◆ **WORK TO BE COMPLETED**:
What you return should be the lines of the data containing "will", each in full.

◆ **TASK INPUTS**:
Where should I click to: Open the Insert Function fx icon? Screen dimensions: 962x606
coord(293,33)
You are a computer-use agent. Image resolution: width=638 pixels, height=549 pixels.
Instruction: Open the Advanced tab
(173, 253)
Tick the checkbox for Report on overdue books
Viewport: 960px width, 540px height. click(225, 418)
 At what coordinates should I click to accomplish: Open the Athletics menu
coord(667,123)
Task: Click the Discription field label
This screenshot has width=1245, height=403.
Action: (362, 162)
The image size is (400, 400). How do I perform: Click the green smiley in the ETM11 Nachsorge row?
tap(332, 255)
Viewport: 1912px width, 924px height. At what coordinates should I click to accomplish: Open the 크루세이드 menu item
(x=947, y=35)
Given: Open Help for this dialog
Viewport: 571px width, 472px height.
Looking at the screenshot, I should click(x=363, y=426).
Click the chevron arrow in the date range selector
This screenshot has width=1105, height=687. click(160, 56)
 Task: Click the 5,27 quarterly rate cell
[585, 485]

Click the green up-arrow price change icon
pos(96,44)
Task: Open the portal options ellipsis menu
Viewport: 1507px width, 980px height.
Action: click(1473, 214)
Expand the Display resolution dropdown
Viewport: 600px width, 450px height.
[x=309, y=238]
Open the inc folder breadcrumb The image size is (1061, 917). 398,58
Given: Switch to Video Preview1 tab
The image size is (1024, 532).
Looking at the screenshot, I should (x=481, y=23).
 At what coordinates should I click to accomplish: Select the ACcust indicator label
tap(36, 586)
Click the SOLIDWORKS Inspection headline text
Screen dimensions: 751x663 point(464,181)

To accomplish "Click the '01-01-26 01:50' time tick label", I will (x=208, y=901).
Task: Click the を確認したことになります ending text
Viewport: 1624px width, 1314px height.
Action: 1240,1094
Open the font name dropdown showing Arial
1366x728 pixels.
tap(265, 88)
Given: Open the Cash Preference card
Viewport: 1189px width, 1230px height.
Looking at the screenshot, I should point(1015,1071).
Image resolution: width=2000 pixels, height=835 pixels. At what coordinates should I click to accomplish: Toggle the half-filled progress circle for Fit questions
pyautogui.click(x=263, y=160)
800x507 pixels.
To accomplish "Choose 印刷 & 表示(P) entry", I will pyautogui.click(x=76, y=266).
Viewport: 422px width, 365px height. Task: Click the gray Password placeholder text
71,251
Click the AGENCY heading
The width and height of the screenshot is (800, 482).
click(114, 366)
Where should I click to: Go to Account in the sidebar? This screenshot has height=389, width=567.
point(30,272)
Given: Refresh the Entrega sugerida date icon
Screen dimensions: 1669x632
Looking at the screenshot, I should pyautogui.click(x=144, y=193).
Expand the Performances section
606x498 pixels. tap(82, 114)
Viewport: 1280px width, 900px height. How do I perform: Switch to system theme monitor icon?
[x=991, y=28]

◆ **ANSWER SPACE**:
To accomplish "Click the '01-01-26 01:50' time tick label", I will (x=208, y=901).
To accomplish "Choose 印刷 & 表示(P) entry", I will pyautogui.click(x=76, y=266).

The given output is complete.